**Instructions to follow:** Nothing but the lines from the one containing "You are a GUI" through the one containing "Task: Click Denver's YTD units 12,167", both included, should be given again, each exactly as written below.

**Provided records:**
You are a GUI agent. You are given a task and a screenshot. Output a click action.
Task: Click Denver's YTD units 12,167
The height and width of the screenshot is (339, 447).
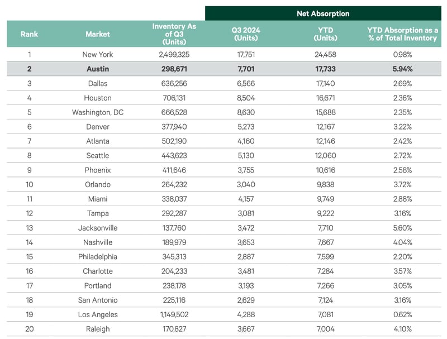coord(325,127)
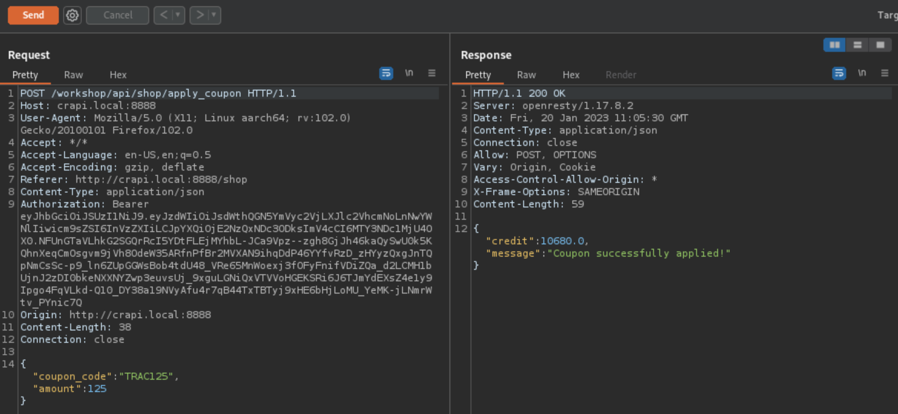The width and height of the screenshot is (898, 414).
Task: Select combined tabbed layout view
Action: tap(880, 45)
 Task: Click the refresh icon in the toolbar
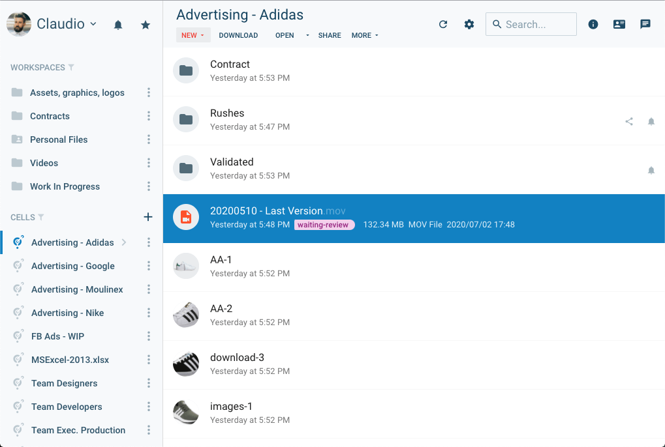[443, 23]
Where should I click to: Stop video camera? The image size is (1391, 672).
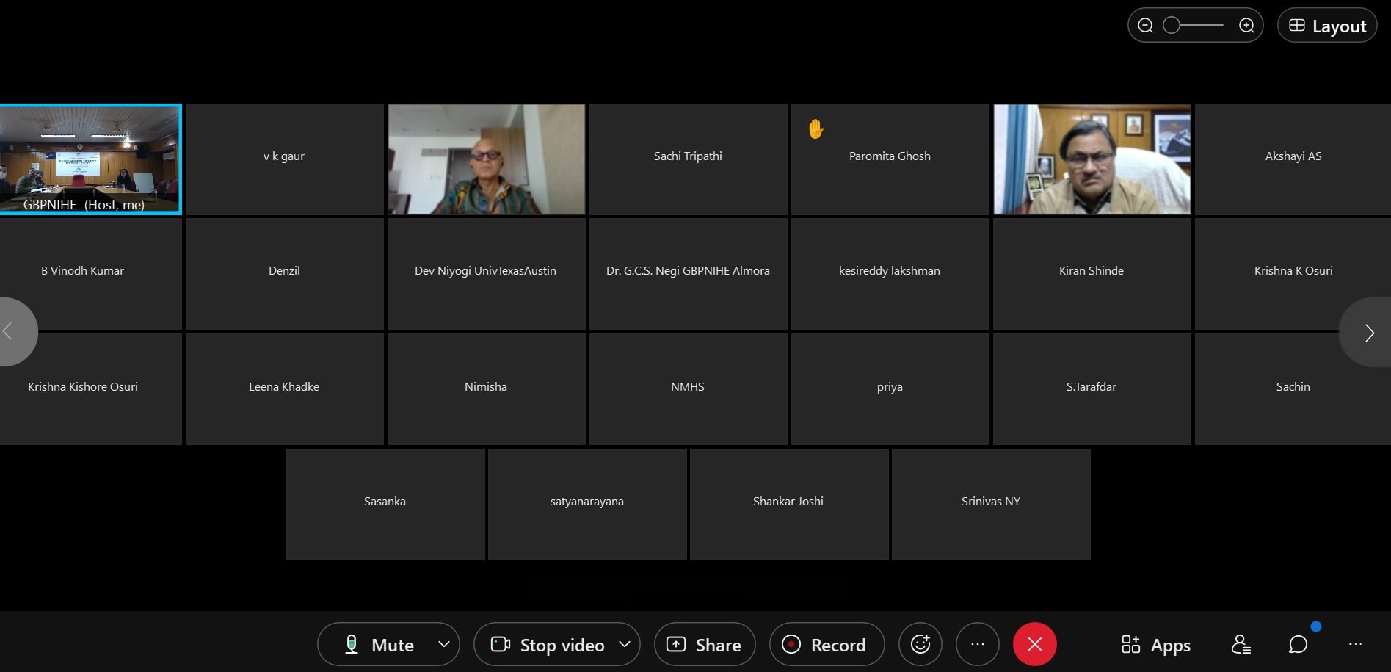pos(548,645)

* * *

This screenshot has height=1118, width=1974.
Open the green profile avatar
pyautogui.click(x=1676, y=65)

==

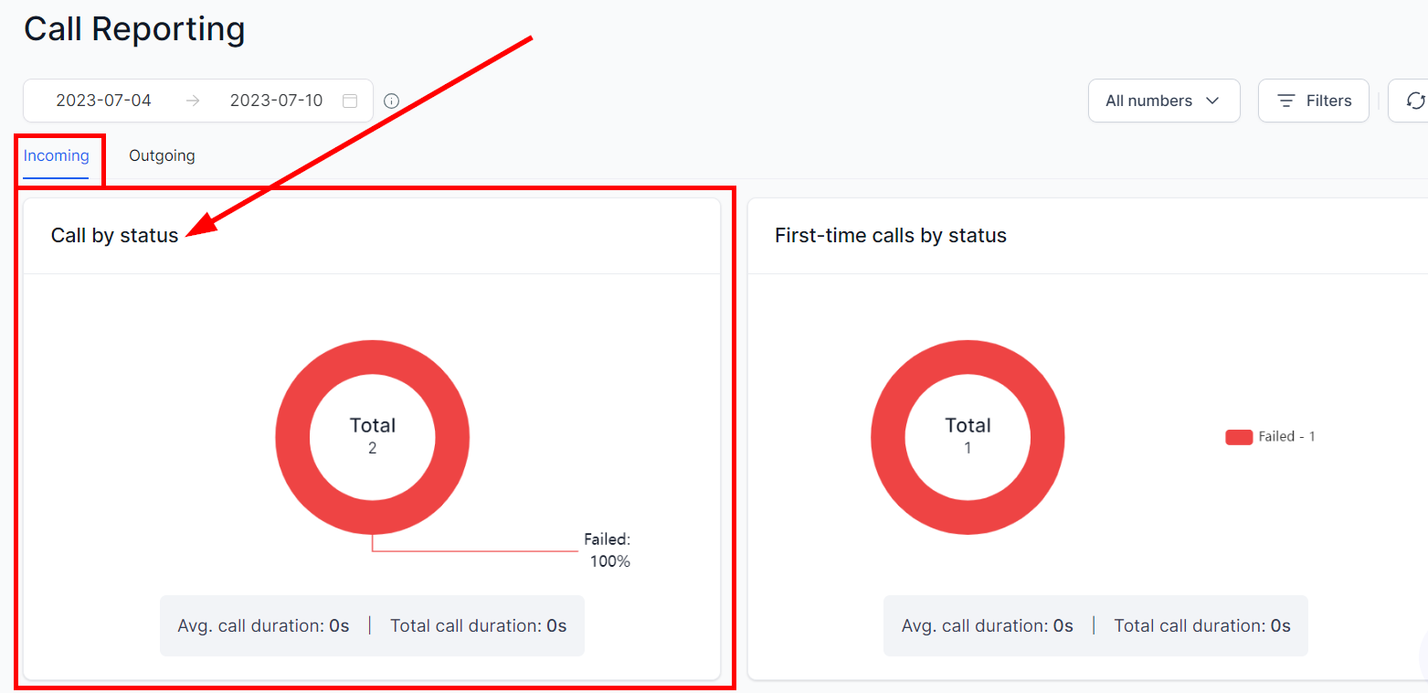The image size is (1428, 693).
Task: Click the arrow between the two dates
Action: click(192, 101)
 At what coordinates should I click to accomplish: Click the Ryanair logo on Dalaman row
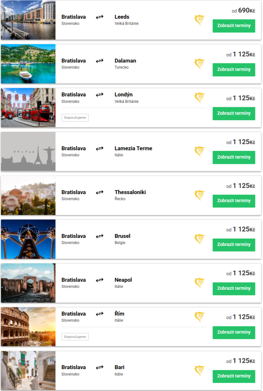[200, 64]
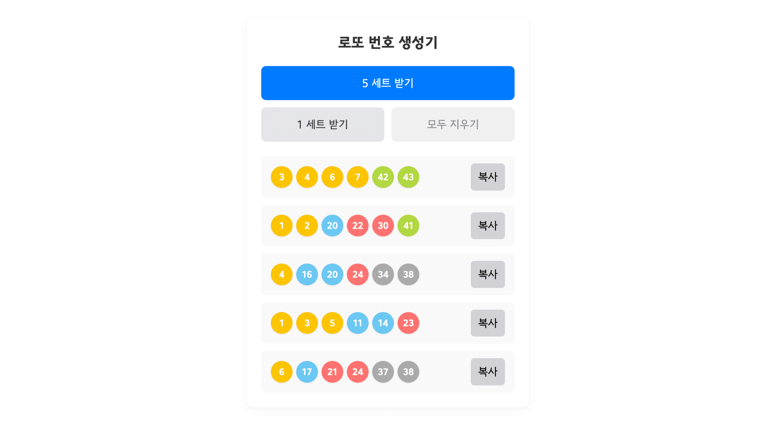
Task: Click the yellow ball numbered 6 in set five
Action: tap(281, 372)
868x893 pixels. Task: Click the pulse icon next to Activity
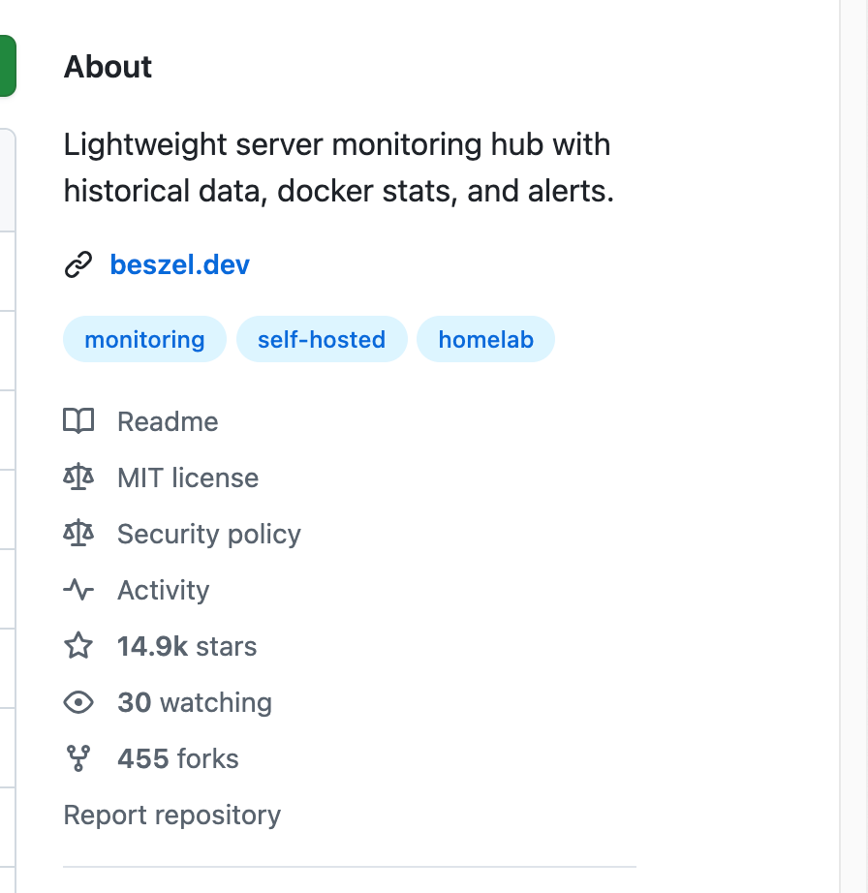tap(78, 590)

**Output of the task:**
You are a GUI agent. You are given a task and a screenshot. Output a click action.
Task: Click Denver's YTD units 12,167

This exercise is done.